Currently, Southern Oregon coaches are scattered along the West Coast in hopes of securing the coveted signatures of high school and junior college football players. To say the West Coast is a hotbed for recruiting for Raider coaches is an understatement. Of the 119 players currently on the roster, only 3 are not based in the western U.S.
This past season saw the Southern Oregon Raiders advance to their second straight NAIA National Championship game. Among one of the contributing factors that kept the machine well-oiled was quarterback Tanner Trosin. At this time last year, Trosin wasn’t in Ashland. He transferred to SOU from American River College in Sacramento, California. Trosin’s 2015 campaign shows firsthand the impacts of recruiting from other nearby schools.
What does it feel like to be recruited? “It’s very humbling,” says redshirt sophomore wide receiver Chase Cole. “Knowing that coaches at a university want you to be on the team because of my individual success and work ethic is very humbling.” Cole is right, it is very humbling. According to NCAA.org, only 6.5% of high school football players will go on to compete at the collegiate level.
How does the process of recruiting unfold? First, you have to perform well. That’s a given. After that 3 touchdown and 220 yard performance, coaches are going to notice you. Letters, phone calls, and emails all follow. Next, it’s time to meet. A majority of collegiate football programs host camps where potential recruits work out for the coaching staff. Chase was invited to said camp, and remained in contact with the staff. He was invited for a recruiting trip his senior year, where he were given a tour of the campus and introduced to the team. For Chase and Southern Oregon University, the whole recruiting process went well; the same can’t be said about colleges across the nation.

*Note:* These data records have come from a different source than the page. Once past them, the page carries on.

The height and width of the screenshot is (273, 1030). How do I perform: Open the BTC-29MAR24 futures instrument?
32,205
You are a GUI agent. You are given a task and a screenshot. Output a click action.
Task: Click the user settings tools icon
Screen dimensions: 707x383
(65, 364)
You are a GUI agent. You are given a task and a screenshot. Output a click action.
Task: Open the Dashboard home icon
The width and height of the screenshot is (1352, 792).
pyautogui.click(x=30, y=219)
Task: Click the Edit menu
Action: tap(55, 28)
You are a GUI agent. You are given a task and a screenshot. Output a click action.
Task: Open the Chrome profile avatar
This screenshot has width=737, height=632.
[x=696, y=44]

“The pressure to win is higher than it’s ever been before,” says a tenured American Athletic Conference coach who has worked previously at Big 12 and SEC schools. In an article about poor recruiting tactics with ESPN, he said, “You have to win now if you want to still have a job. So, if that means you have to take the gloves off and go negative, then that’s what you’ll do.”
The pressure to win is what can drive coaches to great lengths, tossing aside regulations and rules in the quest to get that signature.
Almost as surely as the the season will come, with it another recruiting scandal. Jim Boeheim, head coach of the Syracuse men’s basketball team just finished serving a 9-game suspension for “lack of institutional control” which essentially means he didn’t do enough to stop any wrongdoing (recruits reportedly received improper benefits). What does this have to with Southern Oregon? Nothing in particular, besides the fact that it should serve fair warning. Syracuse was slapped with multiple penalties: 12 scholarships revoked, program probation, docked wins, recruiting restrictions, and a fine. A little over $1 million fine.
Through the years, Coach Craig Howard and his staff have been able to navigate the murky waters that is recruiting. As much is evident when you notice the absence of recruiting scandals in the history of Southern Oregon football. Not once has Howard-led program been embroiled in a recruiting scandal. Impressive, considering Howard has been in the coaching business for 25 plus years.
They have built this program up into something that deserves respect: four consecutive winning seasons alongside back-to-back title game appearances. Finding talent isn’t easy; getting that talent to come play for you is harder. Howard has been able to accomplish just that, all while doing it the ‘right way.’